(Task description) Every entry below must be reproduced exactly.

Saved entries
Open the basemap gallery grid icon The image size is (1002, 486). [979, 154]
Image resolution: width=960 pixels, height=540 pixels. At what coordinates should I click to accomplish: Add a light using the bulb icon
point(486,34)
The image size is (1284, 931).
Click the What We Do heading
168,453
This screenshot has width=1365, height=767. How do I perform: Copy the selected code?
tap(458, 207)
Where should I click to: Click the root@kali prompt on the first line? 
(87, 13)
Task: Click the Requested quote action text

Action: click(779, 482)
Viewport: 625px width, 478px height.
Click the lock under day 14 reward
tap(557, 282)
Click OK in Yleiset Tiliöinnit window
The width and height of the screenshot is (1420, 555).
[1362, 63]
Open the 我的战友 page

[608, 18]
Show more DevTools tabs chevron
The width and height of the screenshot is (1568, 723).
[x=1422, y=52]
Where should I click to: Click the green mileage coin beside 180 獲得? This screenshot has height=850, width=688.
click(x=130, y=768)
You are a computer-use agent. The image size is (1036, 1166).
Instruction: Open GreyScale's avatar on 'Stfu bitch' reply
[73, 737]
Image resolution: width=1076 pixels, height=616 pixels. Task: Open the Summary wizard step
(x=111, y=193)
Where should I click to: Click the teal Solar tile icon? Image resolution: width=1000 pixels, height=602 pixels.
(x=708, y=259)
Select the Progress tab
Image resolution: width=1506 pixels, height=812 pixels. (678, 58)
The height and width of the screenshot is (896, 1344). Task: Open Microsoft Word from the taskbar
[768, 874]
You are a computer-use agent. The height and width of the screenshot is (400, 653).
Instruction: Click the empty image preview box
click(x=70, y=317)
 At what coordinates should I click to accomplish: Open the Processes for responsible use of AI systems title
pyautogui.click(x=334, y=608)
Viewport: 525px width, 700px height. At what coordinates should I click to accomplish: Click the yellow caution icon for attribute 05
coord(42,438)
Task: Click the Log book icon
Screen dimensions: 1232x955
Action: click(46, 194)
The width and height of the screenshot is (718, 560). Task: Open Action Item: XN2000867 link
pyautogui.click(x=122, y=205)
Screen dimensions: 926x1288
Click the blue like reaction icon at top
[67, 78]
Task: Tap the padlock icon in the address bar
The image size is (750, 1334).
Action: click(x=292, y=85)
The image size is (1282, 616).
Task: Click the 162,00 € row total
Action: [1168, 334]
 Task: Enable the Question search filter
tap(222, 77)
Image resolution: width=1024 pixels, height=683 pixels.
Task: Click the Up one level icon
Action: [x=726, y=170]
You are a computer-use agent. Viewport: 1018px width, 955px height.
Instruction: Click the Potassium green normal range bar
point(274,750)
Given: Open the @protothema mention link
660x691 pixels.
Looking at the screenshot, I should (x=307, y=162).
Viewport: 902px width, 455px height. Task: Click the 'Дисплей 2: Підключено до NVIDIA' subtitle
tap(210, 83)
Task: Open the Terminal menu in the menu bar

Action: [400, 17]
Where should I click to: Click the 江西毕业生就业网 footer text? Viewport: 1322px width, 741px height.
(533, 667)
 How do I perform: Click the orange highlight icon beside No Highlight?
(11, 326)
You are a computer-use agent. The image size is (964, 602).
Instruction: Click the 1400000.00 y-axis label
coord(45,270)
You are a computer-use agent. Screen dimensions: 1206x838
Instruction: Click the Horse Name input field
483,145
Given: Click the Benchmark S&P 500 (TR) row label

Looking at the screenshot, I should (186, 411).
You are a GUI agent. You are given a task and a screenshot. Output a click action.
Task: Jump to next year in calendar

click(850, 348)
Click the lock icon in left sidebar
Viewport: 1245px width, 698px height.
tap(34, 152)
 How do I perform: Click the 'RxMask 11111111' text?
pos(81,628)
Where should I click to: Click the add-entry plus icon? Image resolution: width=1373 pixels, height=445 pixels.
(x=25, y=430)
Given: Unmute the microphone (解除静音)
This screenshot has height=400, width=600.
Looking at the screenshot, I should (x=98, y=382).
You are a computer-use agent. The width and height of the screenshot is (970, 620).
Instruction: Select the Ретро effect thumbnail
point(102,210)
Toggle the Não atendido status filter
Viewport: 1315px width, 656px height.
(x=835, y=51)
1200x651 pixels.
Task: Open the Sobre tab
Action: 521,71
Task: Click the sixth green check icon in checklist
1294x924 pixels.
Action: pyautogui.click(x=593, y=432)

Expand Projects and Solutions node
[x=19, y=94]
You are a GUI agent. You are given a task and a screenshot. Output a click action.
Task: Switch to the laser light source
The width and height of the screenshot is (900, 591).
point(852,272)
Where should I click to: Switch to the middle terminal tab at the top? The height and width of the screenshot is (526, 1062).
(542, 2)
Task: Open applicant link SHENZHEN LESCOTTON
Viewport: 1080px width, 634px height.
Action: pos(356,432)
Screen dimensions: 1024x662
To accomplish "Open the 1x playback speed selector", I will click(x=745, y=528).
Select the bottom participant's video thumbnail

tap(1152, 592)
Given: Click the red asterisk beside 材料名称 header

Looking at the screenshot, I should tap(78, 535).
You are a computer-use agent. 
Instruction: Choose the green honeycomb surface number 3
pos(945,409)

(Exercise response)
Open the basemap gallery grid icon The image size is (1002, 486). [979, 154]
Image resolution: width=960 pixels, height=540 pixels. At what coordinates should I click to accomplish: Add a light using the bulb icon
point(486,34)
The image size is (1284, 931).
Click the What We Do heading
168,453
This screenshot has width=1365, height=767. How do I perform: Copy the selected code?
tap(458, 207)
Where should I click to: Click the root@kali prompt on the first line? 
(87, 13)
Task: Click the Requested quote action text

Action: click(779, 482)
Viewport: 625px width, 478px height.
Click the lock under day 14 reward
tap(557, 282)
Click OK in Yleiset Tiliöinnit window
The width and height of the screenshot is (1420, 555).
[1362, 63]
Open the 我的战友 page

[608, 18]
Show more DevTools tabs chevron
The width and height of the screenshot is (1568, 723).
[x=1422, y=52]
Where should I click to: Click the green mileage coin beside 180 獲得? This screenshot has height=850, width=688.
click(x=130, y=768)
You are a computer-use agent. The image size is (1036, 1166).
Instruction: Open GreyScale's avatar on 'Stfu bitch' reply
[73, 737]
Image resolution: width=1076 pixels, height=616 pixels. Task: Open the Summary wizard step
(x=111, y=193)
Where should I click to: Click the teal Solar tile icon? Image resolution: width=1000 pixels, height=602 pixels.
(x=708, y=259)
Select the Progress tab
Image resolution: width=1506 pixels, height=812 pixels. (678, 58)
The height and width of the screenshot is (896, 1344). Task: Open Microsoft Word from the taskbar
[768, 874]
You are a computer-use agent. The height and width of the screenshot is (400, 653).
Instruction: Click the empty image preview box
click(x=70, y=317)
 At what coordinates should I click to accomplish: Open the Processes for responsible use of AI systems title
pyautogui.click(x=334, y=608)
Viewport: 525px width, 700px height. At what coordinates should I click to accomplish: Click the yellow caution icon for attribute 05
coord(42,438)
Task: Click the Log book icon
Screen dimensions: 1232x955
Action: click(46, 194)
The width and height of the screenshot is (718, 560). Task: Open Action Item: XN2000867 link
pyautogui.click(x=122, y=205)
Screen dimensions: 926x1288
Click the blue like reaction icon at top
[67, 78]
Task: Tap the padlock icon in the address bar
The image size is (750, 1334).
Action: click(x=292, y=85)
The image size is (1282, 616).
Task: Click the 162,00 € row total
Action: [1168, 334]
 Task: Enable the Question search filter
tap(222, 77)
Image resolution: width=1024 pixels, height=683 pixels.
Task: Click the Up one level icon
Action: [x=726, y=170]
You are a computer-use agent. Viewport: 1018px width, 955px height.
Instruction: Click the Potassium green normal range bar
point(274,750)
Given: Open the @protothema mention link
660x691 pixels.
Looking at the screenshot, I should (x=307, y=162).
Viewport: 902px width, 455px height. Task: Click the 'Дисплей 2: Підключено до NVIDIA' subtitle
tap(210, 83)
Task: Open the Terminal menu in the menu bar

Action: [400, 17]
Where should I click to: Click the 江西毕业生就业网 footer text? Viewport: 1322px width, 741px height.
(533, 667)
 How do I perform: Click the orange highlight icon beside No Highlight?
(11, 326)
You are a computer-use agent. The image size is (964, 602).
Instruction: Click the 1400000.00 y-axis label
coord(45,270)
You are a computer-use agent. Screen dimensions: 1206x838
Instruction: Click the Horse Name input field
483,145
Given: Click the Benchmark S&P 500 (TR) row label

Looking at the screenshot, I should (186, 411).
You are a GUI agent. You are given a task and a screenshot. Output a click action.
Task: Jump to next year in calendar

click(850, 348)
Click the lock icon in left sidebar
Viewport: 1245px width, 698px height.
tap(34, 152)
 How do I perform: Click the 'RxMask 11111111' text?
pos(81,628)
Where should I click to: Click the add-entry plus icon? Image resolution: width=1373 pixels, height=445 pixels.
(x=25, y=430)
Given: Unmute the microphone (解除静音)
This screenshot has height=400, width=600.
Looking at the screenshot, I should (x=98, y=382).
You are a computer-use agent. The width and height of the screenshot is (970, 620).
Instruction: Select the Ретро effect thumbnail
point(102,210)
Toggle the Não atendido status filter
Viewport: 1315px width, 656px height.
(x=835, y=51)
1200x651 pixels.
Task: Open the Sobre tab
Action: 521,71
Task: Click the sixth green check icon in checklist
1294x924 pixels.
Action: pyautogui.click(x=593, y=432)

Expand Projects and Solutions node
[x=19, y=94]
You are a GUI agent. You are given a task and a screenshot. Output a click action.
Task: Switch to the laser light source
The width and height of the screenshot is (900, 591).
point(852,272)
Where should I click to: Switch to the middle terminal tab at the top? The height and width of the screenshot is (526, 1062).
(542, 2)
Task: Open applicant link SHENZHEN LESCOTTON
Viewport: 1080px width, 634px height.
Action: pos(356,432)
Screen dimensions: 1024x662
To accomplish "Open the 1x playback speed selector", I will click(x=745, y=528).
Select the bottom participant's video thumbnail

tap(1152, 592)
Given: Click the red asterisk beside 材料名称 header

Looking at the screenshot, I should tap(78, 535).
You are a computer-use agent. 
Instruction: Choose the green honeycomb surface number 3
pos(945,409)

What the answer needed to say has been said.